To illustrate how to assess the quality of the approximation obtained by
simulation, we use CoolWorld, a purpose-built agent-based model (Gilbert 2007)
implemented in NetLogo 4.0 (Wilensky 1999). A full description of the model,
and the source code can be found at the dedicated model webpage https://
luis-r-izquierdo.github.io/coolworld/. For our purposes, it suffices to say that in
CoolWorld there is a population of agents called walkers, who wander around
a two-dimensional grid made of square patches; some of the patches are empty,
whilst others contain a house (see Fig. 13.4).

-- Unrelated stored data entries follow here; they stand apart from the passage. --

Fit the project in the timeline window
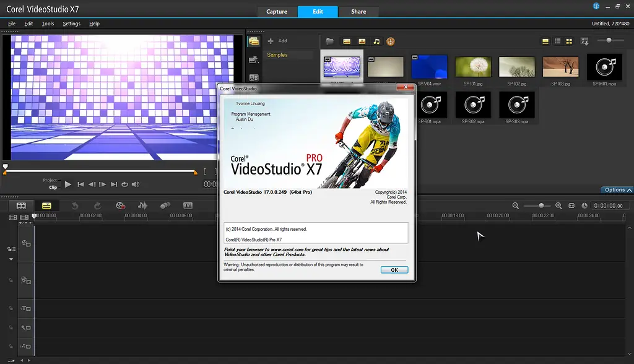Viewport: 634px width, 364px height. 572,206
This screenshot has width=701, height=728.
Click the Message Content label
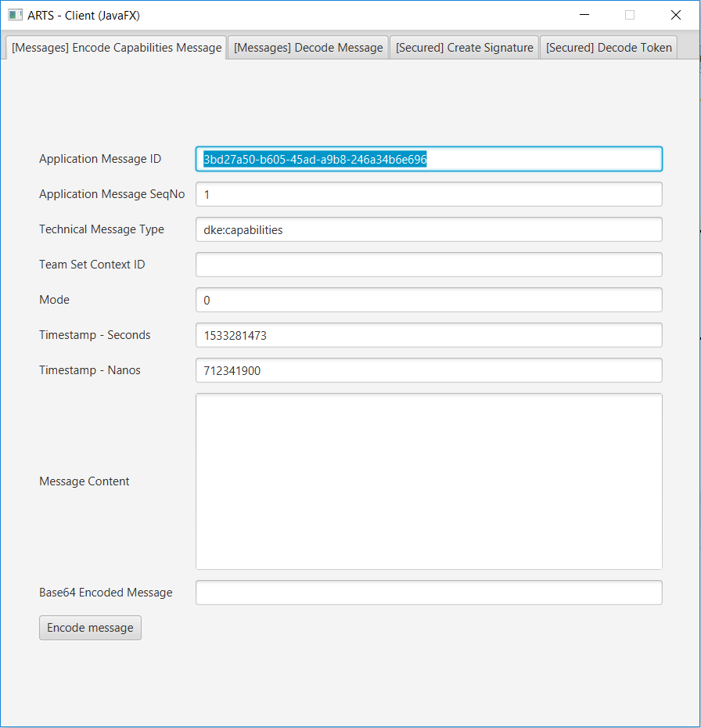84,481
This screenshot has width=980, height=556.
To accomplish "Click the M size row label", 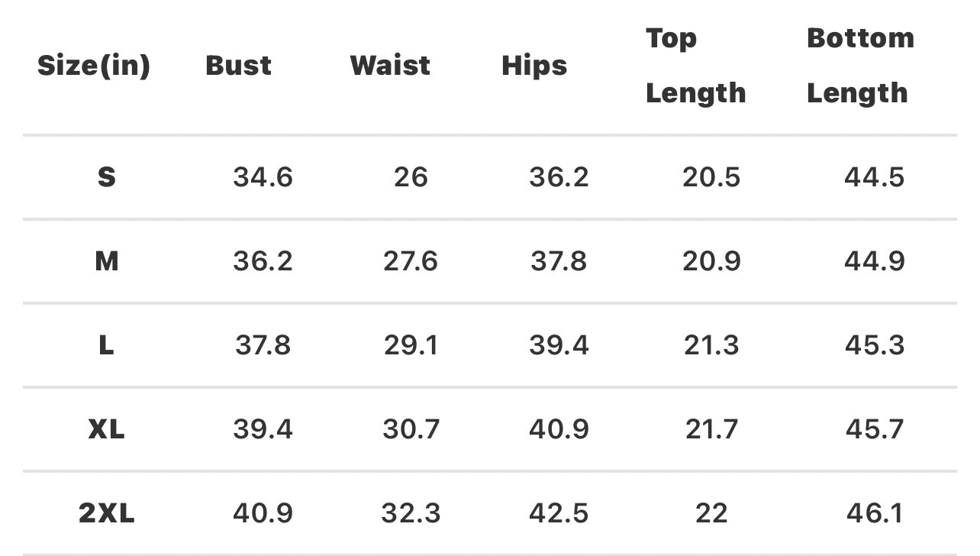I will click(107, 261).
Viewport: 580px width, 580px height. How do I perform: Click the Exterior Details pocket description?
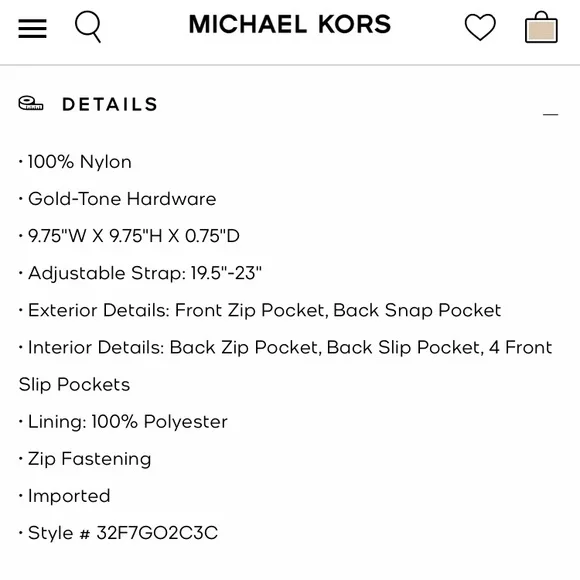pos(260,310)
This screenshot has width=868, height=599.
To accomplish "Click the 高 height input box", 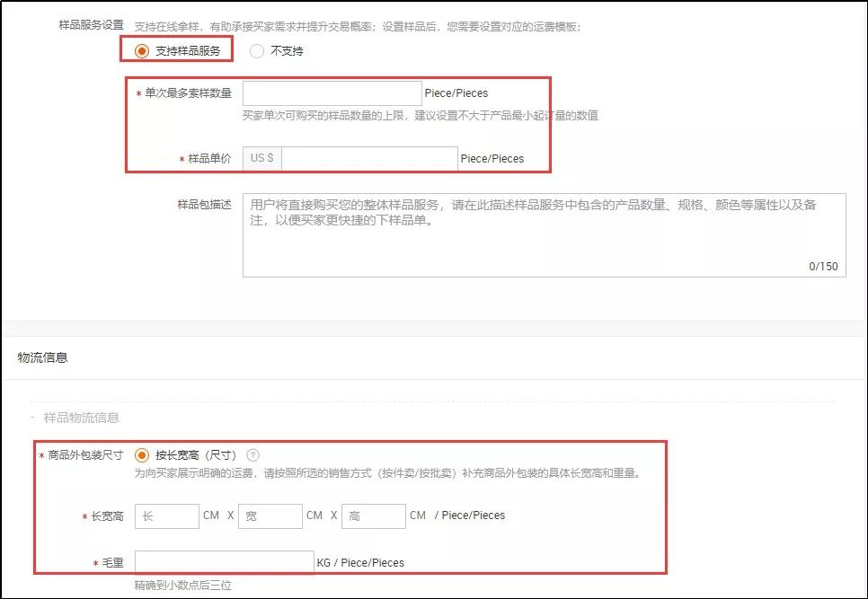I will pyautogui.click(x=373, y=515).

Patches are at a certain predefined
temperature, and walkers tend to walk towards warmer patches, staying for a while
at the houses they encounter in their journey.
Let us assume that we are interested in studying the number of CoolWorld
walkers staying in a house in time-step 50. Initial conditions (which involve 100
walkers placed at a random location) are unambiguously defined at the model
webpage and can be set in the implementation of CoolWorld provided by clicking
on the button ‘Special conditions’. Figure 13.4 shows a snapshot of CoolWorld after
having clicked on that button.
As argued before, given that the (stochastic) initial conditions are unambiguously
defined, the number of CoolWorld walkers in a house after 50 time-steps will follow
a specific probability distribution that we are aiming to approximate. For that, let us
assume that we run 200 runs and plot the relative frequency of the number of walkers
in a patch with a house after 50 time-steps (see Fig. 13.5).